Aim of the exercise: Go through the data and report each line that holds the string "agent".

** Records for the exercise follows **

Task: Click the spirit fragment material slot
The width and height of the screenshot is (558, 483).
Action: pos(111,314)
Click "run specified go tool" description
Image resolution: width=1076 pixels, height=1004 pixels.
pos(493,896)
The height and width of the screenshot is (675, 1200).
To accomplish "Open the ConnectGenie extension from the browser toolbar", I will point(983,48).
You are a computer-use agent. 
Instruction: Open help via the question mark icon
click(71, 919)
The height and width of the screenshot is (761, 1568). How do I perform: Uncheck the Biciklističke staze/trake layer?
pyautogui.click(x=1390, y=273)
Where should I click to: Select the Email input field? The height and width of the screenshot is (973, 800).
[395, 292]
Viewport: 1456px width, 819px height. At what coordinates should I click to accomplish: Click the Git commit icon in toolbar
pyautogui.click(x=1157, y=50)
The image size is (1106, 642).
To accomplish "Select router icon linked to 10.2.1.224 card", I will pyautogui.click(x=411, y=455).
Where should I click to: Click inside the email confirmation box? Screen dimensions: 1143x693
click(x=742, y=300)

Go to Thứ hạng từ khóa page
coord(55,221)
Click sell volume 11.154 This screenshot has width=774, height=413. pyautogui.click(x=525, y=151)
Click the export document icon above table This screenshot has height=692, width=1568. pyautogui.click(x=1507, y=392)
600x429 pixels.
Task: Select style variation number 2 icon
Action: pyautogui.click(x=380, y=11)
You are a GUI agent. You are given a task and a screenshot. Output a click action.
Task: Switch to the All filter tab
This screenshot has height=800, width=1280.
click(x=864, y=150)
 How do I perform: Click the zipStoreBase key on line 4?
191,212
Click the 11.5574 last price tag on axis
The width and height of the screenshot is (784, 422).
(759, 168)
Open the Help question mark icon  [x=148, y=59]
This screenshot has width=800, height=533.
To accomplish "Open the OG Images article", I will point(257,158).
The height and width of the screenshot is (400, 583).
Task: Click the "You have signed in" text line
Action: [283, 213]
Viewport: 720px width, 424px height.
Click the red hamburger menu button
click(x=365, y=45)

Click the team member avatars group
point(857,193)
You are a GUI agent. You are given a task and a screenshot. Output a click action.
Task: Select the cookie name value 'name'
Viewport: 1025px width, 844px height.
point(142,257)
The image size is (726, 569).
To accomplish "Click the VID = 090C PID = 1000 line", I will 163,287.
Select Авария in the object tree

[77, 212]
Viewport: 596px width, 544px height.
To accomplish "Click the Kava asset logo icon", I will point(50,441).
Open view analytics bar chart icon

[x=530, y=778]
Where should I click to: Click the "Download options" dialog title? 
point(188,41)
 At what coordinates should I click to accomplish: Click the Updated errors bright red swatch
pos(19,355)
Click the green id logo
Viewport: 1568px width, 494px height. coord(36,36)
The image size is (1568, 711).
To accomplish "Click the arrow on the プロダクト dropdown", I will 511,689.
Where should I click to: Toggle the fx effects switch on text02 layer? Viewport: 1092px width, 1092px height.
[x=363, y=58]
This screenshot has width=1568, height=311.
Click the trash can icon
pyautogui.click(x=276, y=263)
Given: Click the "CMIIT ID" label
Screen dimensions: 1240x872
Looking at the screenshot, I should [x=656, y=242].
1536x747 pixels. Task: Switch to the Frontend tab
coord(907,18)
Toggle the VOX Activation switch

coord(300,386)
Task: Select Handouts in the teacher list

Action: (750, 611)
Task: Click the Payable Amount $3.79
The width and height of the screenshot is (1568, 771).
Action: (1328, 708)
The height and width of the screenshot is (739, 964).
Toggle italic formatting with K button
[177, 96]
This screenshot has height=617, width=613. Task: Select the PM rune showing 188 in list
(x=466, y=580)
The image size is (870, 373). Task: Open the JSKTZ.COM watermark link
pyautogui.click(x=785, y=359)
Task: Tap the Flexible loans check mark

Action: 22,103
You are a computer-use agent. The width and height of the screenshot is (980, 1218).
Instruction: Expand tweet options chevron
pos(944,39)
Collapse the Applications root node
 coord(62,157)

** End of Records for the exercise **

Result for this exercise:
You are a computer-use agent. 
You are a GUI agent. You are given a task and a screenshot. Output a click action.
You are a GUI agent. You are given a task and a screenshot. Output a click action.
You are a computer-use agent. The width and height of the screenshot is (980, 1218).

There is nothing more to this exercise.